══ RECORDS PROVIDED

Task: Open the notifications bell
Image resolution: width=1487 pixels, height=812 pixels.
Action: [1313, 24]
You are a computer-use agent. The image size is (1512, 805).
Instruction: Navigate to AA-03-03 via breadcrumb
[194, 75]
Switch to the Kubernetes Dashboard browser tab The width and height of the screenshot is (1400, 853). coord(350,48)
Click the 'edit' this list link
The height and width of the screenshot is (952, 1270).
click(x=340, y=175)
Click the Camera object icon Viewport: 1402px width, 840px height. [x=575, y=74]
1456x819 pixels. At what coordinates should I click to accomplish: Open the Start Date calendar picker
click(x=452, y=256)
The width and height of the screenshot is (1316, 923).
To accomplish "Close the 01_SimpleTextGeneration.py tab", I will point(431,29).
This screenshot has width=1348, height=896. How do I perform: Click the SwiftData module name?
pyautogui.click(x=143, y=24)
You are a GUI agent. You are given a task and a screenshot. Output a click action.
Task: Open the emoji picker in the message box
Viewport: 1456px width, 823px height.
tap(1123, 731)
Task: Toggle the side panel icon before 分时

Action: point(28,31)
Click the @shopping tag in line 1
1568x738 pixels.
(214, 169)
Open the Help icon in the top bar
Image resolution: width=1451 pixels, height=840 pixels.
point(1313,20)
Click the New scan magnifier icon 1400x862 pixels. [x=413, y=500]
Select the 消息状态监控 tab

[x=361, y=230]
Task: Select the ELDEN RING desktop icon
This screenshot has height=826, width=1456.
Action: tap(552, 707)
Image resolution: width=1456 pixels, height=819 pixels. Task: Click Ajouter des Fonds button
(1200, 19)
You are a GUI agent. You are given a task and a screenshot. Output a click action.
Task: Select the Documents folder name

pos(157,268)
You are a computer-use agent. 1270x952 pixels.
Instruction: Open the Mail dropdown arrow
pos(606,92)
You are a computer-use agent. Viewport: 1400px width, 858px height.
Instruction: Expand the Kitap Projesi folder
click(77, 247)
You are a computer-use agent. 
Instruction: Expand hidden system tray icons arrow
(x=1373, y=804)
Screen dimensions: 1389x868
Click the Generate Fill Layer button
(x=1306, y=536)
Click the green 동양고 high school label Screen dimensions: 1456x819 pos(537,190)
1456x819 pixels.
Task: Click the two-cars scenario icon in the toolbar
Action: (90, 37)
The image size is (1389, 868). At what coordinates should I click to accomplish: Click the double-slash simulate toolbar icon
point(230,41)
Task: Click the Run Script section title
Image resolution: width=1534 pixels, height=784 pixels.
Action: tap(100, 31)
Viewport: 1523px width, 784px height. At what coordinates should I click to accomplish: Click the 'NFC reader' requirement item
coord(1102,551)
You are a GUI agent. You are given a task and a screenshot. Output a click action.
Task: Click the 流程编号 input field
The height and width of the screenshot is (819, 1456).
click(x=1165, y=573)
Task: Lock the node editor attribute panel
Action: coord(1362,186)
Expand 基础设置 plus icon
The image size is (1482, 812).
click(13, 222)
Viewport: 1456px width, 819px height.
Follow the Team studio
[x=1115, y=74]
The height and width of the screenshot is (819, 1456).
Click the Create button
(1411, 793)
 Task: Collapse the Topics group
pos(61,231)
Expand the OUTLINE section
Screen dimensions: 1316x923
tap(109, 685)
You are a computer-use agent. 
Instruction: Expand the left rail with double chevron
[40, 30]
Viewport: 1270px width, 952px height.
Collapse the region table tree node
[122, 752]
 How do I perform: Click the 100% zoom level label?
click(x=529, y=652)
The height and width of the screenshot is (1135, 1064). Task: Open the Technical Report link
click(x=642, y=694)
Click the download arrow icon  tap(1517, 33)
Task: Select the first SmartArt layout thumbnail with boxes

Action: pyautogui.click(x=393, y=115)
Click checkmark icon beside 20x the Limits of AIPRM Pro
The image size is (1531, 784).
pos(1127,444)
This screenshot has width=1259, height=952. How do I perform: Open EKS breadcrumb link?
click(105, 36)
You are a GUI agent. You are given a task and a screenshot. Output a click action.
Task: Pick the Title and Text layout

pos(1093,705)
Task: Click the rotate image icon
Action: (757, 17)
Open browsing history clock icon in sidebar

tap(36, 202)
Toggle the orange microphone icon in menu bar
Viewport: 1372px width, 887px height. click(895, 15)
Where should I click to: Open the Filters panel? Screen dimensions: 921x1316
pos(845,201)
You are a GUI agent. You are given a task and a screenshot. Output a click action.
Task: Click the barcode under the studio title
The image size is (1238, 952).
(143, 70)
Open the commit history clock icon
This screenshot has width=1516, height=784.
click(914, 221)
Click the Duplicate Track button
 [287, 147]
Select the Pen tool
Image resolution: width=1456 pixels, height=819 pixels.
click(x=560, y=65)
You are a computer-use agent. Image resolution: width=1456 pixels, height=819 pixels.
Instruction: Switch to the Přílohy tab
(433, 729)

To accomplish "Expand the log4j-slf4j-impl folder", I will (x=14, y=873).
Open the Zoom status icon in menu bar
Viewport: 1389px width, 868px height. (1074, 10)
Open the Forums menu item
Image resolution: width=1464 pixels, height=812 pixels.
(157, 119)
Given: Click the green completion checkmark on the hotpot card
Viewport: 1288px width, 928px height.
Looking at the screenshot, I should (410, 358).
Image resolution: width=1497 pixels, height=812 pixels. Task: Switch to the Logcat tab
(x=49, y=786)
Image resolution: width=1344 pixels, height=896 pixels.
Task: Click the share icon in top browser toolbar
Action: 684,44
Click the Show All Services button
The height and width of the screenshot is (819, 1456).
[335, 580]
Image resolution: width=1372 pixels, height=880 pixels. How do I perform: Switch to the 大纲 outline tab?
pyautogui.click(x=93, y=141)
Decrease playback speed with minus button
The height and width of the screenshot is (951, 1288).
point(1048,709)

════

### PROBLEM TO WORK ON:
Within the material above, find the lines that contain the word "will"; copy them.

### EXPECTED OUTPUT:
To accomplish "Close the 01_SimpleTextGeneration.py tab", I will point(431,29).
To accomplish "Expand the log4j-slf4j-impl folder", I will (x=14, y=873).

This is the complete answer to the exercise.